Problem statement. Each line of the material holding the word "Cars" must be identified and copied.

Records shown.
======
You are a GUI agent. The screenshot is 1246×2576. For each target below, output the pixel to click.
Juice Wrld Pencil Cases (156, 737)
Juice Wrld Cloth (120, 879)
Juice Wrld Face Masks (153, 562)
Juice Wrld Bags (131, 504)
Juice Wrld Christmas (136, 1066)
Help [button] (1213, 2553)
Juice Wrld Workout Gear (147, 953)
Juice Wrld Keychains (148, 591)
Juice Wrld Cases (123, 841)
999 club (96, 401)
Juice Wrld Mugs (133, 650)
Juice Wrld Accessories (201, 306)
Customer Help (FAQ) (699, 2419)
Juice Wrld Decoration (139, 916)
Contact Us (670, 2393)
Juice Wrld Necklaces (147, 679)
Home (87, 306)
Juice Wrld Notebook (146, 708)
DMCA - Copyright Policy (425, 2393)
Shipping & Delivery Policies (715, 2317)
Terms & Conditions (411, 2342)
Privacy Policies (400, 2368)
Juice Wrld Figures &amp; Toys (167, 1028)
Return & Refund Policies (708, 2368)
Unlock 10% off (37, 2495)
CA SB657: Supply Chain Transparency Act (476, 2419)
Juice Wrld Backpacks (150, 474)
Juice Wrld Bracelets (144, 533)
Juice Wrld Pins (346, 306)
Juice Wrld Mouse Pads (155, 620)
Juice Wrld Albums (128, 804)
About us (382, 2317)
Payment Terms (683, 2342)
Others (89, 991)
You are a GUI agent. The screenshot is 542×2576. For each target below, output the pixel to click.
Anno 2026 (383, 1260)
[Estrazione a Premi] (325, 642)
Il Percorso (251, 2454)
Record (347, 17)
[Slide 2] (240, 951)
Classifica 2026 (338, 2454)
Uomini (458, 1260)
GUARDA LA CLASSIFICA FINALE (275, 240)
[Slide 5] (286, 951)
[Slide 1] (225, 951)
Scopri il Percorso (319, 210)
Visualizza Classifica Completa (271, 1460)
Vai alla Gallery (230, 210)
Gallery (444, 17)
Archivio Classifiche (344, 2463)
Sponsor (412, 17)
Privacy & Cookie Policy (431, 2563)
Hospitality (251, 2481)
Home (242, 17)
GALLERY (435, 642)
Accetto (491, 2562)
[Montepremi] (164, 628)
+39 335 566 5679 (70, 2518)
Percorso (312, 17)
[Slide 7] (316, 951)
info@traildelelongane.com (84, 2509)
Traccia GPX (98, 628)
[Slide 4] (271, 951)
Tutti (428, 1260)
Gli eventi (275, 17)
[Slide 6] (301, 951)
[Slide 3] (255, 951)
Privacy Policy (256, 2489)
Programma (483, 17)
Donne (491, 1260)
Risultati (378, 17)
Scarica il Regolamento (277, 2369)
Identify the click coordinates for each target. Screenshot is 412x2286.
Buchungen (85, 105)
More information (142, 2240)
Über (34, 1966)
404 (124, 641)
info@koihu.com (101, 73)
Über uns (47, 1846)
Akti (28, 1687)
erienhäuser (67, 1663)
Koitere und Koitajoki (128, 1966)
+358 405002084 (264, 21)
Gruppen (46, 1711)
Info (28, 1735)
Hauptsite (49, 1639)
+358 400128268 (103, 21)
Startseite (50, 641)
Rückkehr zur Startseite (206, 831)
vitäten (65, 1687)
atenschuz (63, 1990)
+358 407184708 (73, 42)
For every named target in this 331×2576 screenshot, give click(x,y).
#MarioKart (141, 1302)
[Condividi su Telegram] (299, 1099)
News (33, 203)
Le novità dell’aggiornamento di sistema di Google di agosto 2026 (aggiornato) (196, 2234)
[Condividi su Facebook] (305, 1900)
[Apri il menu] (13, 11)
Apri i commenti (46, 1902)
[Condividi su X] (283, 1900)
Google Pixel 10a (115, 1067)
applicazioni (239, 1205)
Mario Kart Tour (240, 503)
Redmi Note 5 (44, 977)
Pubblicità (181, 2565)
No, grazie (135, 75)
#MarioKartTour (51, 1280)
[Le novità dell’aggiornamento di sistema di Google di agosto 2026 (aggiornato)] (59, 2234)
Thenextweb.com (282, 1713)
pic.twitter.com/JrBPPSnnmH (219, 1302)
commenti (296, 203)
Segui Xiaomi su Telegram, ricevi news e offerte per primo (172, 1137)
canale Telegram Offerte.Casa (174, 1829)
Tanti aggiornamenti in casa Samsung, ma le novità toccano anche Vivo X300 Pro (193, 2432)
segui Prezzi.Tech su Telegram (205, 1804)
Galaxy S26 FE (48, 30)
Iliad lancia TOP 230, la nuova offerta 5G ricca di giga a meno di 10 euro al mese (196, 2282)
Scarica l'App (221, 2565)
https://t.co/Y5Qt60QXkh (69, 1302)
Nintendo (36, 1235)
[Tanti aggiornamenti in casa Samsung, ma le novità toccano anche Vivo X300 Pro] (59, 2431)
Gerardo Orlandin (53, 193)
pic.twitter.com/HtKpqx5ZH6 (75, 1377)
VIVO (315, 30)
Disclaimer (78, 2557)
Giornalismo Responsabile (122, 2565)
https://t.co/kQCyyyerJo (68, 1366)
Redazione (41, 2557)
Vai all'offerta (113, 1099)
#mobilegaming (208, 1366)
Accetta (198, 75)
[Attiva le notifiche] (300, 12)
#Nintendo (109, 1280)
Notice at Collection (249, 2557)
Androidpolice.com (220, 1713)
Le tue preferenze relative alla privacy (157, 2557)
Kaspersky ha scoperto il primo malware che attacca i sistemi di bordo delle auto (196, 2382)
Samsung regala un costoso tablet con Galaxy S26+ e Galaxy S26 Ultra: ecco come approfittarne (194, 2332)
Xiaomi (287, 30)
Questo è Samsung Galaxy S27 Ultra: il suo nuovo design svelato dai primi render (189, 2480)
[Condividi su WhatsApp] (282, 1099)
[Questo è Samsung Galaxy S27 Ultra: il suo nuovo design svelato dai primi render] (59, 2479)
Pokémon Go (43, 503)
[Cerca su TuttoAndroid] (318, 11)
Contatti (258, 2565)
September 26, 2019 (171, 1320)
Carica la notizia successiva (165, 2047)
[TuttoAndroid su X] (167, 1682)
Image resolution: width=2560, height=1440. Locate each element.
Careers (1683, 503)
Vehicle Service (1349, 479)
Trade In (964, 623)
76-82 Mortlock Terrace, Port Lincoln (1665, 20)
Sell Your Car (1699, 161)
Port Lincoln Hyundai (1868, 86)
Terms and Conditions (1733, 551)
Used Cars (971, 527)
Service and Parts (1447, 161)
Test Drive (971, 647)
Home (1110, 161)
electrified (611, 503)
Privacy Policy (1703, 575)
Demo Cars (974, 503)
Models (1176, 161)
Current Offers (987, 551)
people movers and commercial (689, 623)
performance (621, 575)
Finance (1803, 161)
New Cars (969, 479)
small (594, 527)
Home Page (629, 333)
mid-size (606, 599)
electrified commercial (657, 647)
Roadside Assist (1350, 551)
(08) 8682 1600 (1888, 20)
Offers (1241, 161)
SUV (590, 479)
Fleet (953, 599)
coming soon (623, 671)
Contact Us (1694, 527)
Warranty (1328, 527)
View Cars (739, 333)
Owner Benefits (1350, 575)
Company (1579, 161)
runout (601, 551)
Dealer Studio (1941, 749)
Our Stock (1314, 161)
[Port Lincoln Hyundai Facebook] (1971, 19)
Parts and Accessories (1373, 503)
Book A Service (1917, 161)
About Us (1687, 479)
======
Exercise output.
Used Cars (971, 527)
Demo Cars (974, 503)
New Cars (969, 479)
View Cars (739, 333)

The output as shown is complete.